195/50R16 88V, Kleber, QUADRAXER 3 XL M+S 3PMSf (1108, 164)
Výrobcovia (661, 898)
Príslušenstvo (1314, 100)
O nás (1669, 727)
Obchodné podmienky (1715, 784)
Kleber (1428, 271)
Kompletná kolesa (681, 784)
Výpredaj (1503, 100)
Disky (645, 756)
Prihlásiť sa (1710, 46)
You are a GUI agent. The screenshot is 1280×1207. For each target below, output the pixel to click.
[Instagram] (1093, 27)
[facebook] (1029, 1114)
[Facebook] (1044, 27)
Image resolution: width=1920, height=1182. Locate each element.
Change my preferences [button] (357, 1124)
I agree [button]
- - - -
Assignment – Give the entries again in full, with nothing changed.

Response to the exercise –
195/50R16 88V, Kleber, QUADRAXER 3 XL M+S 3PMSf (1108, 164)
Výrobcovia (661, 898)
Príslušenstvo (1314, 100)
O nás (1669, 727)
Obchodné podmienky (1715, 784)
Kleber (1428, 271)
Kompletná kolesa (681, 784)
Výpredaj (1503, 100)
Disky (645, 756)
Prihlásiť sa (1710, 46)
You are a GUI agent. The screenshot is 1280×1207. For each target below, output the pixel to click.
[Instagram] (1093, 27)
[facebook] (1029, 1114)
[Facebook] (1044, 27)
Image resolution: width=1920, height=1182. Locate each element.
Change my preferences [button] (357, 1124)
I agree [button]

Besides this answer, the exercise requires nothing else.